Statue of Confederate General Robert E. Lee Removed from U.S. Capitol: A 'Proud' and 'Overdue' Moment

Virginia will no longer be represented by Confederate Gen. Robert E. Lee or what he stood for, Gov. Ralph Northam said Monday morning after Lee's statue was removed from the U.S. Capitol overnight.

In a news release, Northam, 61, called it a “proud” moment and an “important step” for Virginia and the rest of the United States.

“The Confederacy is a symbol of Virginia’s racist and divisive history, and it is past time we tell our story with images of perseverance, diversity, and inclusion,” the governor said.

Virginia Sen. Tim Kaine, a former vice presidential candidate, tweeted a video of the bronze statue being taken down on Monday morning, noting it was removed shortly after 4 a.m. local time.

“Early this morning, I witnessed the removal of the Robert E. Lee statue from the U.S. Capitol,” Rep. Jennifer Wexton, of Virginia, tweeted. “It was a historic & overdue moment.”

The statue’s removal comes after a year of intense social upheaval and re-examination of the country's history of racism, sparked by the killings of George Floyd, Breonna Taylor and others.

As demonstrations against racial injustice swept the country — and the globe — so too did efforts to remove statues and other iconography around the U.S. that memorialized figures from the Confederacy.

The debate about historical iconography raised muddier questions, as statues of Christopher Columbus, Thomas Jefferson, George Washington and other figures outside of the Civil War — who had their own, sometimes complicated histories of racism or slavery — were taken down or removed across the U.S.

(President Donald Trump, who has opposed the removal of Confederate memorials and other tributes, warned of prison time for those caught vandalizing federal monuments dedicated to veterans.)

In Virginia, a state that played a prominent role in the Confederacy and hosted its capital, Richmond, throughout the Civil War, many lawmakers and activists promptly sided with removing statues honoring that past.

In Richmond, a statue dedicated to the Confederate President Jefferson Davis was pulled down in June.
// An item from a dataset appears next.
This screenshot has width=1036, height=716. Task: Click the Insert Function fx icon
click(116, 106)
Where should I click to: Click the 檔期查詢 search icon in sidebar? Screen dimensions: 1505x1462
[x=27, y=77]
The next month, a statue dedicated to Confederate Gen. Stonewall Jackson was taken down after the city’s mayor called for its “immediate removal,” NBC News reported.
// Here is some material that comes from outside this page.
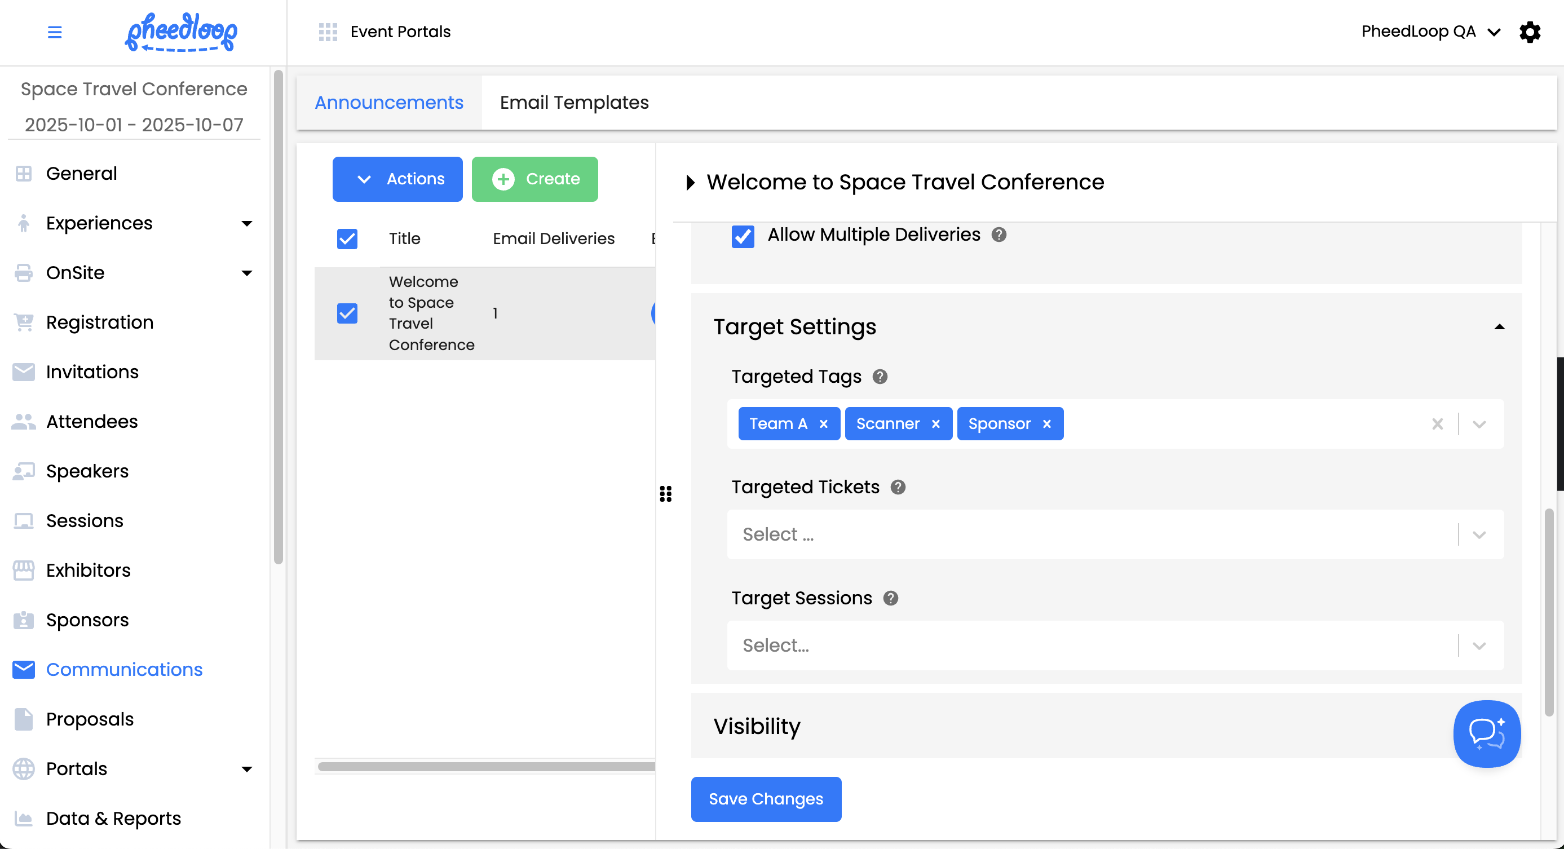The image size is (1564, 849).
Task: Click the table horizontal scrollbar
Action: 486,766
In July, Virginia officials unanimously voted to take down the Lee statue in the U.S. Capitol, where states are each allowed to display two statues. (Virginia’s other statue is of President George Washington.)

“Confederate images do not represent who we are in Virginia, that’s why we voted unanimously to remove this statue,” Virginia state Sen. Louise Lucas, who led the unanimous vote over the summer, said in a statement Monday.
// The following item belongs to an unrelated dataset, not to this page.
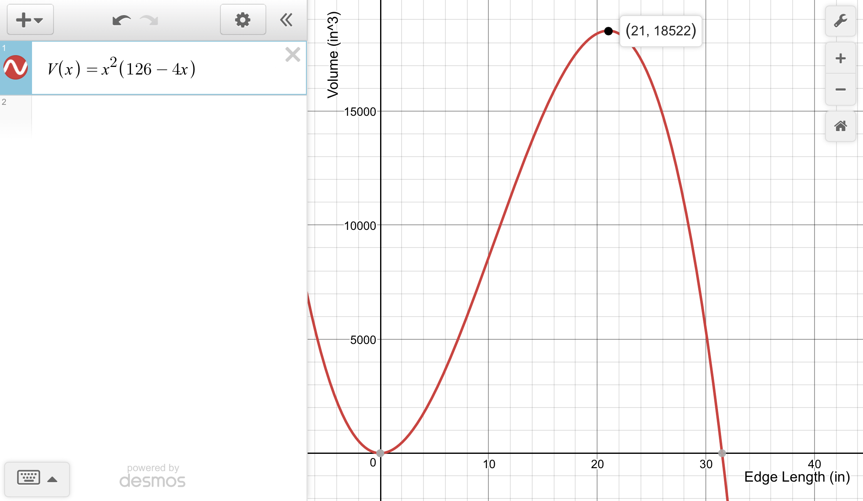Open the gear options menu
Viewport: 863px width, 501px height.
243,20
The governor’s office said it has set aside $500,000 to sculpt a statue of civil rights leader Barbara Rose Johns to replace Lee’s monument, which will be returned to Virginia’s ownership.

When she was 16 years old, Johns led a student walkout in 1951 at Robert Russa Moton High School, an all-Black school, protesting the unfair conditions compared to other local all-white schools.

The protest led to a lawsuit that was folded into the historic Brown v. Board of Education case in the Supreme Court, which made school segregation illegal.

House Speaker Nancy Pelosi called the decision “welcome news” on Monday.

“The halls of Congress are the very heart of our Democracy, and the statues within the Capitol should embody our highest ideals as Americans,” Pelosi, 80, said in a statement.

“The Congress will continue our work to rid the Capitol of homages to hate, as we fight to end the scourge of racism in our country,” she continued. “There is no room for celebrating the bigotry of the Confederacy in the Capitol or any other place of honor in our country.”